(WHAT IS ASKED):
**a)** In the piece on young characters in fiction, write out the passage that begins at the words "This is not" and stops after "be briefly adorable.", replacing "shoddy" with "careless".
**b)** According to the piece on young characters in fiction, why is the ending of the famous novel lazy, shoddy writing?

(PAGE EXTRACT):
○ ○ ○ ○

One of the problems I have with much of contemporary literature and popular culture can be summed up in four words: The young characters stink.  They’re boring, one-dimensional, and have no agency of their own.  They’re peripheral to the plot and aren’t allowed valid emotions, other than to back up the life choices of the adults in their lives.  I was disgusted by the ending of a famous novel, where a young boy sees one parent cheating, and is totally fine with it because based on no hard information whatsoever, he assumes they’re in love, and the kid tacitly supports the dissolution of his family because the parents are pursuing their own happiness, and one parent’s total abandonment of the family produces no signs of distress from the boy.

 

This is not how real children think.  A real child would feel betrayed, frustrated, and furious, even if he couldn’t find the words to express his emotions.  This is lazy, shoddy writing, created to create the result the author wanted at the expense of psychological truth.  It’s part of a silly trend, where children have no part to play in the plot other than to validate their parents’ questionable decisions or to be briefly adorable.

○ ○ ○ ○

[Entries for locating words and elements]

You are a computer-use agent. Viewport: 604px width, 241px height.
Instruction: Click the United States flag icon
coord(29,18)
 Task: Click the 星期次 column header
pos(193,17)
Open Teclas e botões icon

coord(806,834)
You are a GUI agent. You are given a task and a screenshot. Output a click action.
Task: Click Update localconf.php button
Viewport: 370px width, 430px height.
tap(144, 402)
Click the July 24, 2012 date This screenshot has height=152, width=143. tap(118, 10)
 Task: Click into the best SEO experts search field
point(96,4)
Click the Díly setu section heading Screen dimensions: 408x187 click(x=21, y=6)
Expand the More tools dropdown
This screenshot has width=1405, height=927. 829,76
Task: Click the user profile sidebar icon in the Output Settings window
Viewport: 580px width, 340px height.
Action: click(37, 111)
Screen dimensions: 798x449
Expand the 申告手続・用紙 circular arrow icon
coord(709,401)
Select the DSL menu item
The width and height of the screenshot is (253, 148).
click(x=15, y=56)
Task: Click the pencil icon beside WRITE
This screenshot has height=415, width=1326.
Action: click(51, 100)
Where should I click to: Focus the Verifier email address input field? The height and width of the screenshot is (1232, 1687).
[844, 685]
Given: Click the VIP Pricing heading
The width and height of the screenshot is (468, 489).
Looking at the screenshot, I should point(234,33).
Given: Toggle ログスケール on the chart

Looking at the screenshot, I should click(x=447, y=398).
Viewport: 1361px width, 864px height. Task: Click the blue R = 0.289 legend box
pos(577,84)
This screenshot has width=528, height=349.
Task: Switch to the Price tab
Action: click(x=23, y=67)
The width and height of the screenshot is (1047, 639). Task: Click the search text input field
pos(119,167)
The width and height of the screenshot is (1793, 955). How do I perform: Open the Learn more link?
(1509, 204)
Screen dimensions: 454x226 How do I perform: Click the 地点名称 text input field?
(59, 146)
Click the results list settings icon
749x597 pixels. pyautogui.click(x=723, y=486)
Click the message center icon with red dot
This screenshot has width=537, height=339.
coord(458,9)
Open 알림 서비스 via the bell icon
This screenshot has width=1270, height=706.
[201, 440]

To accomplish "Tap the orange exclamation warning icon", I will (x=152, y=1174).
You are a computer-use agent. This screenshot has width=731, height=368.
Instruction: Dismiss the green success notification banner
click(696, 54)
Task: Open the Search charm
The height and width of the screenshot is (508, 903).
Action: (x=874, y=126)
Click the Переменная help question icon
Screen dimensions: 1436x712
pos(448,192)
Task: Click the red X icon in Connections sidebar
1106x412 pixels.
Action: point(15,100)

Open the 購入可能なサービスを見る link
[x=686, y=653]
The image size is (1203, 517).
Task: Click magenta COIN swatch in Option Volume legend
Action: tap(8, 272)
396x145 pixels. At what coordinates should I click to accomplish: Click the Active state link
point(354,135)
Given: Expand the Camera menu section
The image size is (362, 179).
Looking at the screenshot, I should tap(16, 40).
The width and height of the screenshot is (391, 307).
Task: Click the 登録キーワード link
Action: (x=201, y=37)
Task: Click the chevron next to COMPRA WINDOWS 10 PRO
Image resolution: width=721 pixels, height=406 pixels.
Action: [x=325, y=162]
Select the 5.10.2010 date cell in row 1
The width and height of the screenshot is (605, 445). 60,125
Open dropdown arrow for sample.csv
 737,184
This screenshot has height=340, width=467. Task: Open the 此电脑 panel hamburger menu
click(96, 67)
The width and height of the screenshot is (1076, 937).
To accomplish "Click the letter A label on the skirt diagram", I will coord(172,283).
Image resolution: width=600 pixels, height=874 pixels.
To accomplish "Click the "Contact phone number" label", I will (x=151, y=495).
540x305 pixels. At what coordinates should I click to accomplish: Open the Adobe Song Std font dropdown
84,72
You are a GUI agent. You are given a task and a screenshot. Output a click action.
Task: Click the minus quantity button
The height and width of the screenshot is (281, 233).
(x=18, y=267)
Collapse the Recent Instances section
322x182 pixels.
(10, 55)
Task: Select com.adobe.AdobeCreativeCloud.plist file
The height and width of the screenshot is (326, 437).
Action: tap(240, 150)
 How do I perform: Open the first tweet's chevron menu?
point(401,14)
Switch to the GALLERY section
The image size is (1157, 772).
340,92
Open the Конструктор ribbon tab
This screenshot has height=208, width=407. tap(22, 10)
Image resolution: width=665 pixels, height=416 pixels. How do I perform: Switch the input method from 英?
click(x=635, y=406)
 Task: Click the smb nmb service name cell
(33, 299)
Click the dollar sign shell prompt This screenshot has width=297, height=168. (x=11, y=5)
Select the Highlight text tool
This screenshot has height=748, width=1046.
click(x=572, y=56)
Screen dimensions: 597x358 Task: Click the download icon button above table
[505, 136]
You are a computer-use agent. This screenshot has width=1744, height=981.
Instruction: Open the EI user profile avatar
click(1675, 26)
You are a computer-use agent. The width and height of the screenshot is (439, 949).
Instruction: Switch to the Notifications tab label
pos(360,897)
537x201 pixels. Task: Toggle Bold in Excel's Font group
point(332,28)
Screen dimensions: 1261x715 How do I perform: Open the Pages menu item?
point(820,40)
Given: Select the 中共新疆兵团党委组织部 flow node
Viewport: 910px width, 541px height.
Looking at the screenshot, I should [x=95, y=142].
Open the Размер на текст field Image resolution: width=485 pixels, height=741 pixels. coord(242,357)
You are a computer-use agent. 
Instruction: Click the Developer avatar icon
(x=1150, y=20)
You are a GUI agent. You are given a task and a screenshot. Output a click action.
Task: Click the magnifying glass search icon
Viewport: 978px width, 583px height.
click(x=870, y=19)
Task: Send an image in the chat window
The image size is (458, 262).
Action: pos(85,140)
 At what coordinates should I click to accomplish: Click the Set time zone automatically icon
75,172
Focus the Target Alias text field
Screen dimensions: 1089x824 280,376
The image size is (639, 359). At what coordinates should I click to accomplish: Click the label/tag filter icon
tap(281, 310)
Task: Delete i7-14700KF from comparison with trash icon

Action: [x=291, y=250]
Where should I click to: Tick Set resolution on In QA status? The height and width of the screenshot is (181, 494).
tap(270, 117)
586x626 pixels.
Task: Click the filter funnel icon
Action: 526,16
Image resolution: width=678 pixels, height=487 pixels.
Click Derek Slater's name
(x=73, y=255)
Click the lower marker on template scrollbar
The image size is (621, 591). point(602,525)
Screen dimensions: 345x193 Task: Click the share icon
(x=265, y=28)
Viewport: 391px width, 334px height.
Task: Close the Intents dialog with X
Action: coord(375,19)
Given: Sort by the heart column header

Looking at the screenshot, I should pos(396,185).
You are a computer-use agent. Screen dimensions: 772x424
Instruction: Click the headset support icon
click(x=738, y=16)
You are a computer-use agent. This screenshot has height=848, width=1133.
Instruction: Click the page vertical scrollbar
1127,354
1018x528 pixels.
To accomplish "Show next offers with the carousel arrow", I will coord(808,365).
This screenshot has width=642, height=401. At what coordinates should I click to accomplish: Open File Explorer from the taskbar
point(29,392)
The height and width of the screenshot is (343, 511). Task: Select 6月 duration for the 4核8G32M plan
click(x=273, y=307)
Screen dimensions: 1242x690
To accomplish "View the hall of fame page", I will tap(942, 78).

○ ○ ○ ○

(ANSWERS PER TASK):
**a)**
This is not how real children think.  A real child would feel betrayed, frustrated, and furious, even if he couldn’t find the words to express his emotions.  This is lazy, careless writing, created to create the result the author wanted at the expense of psychological truth.  It’s part of a silly trend, where children have no part to play in the plot other than to validate their parents’ questionable decisions or to be briefly adorable.

**b)** The ending was written to produce the result the author wanted at the expense of psychological truth. A real child would feel betrayed, frustrated, and furious, even without the words to express those emotions.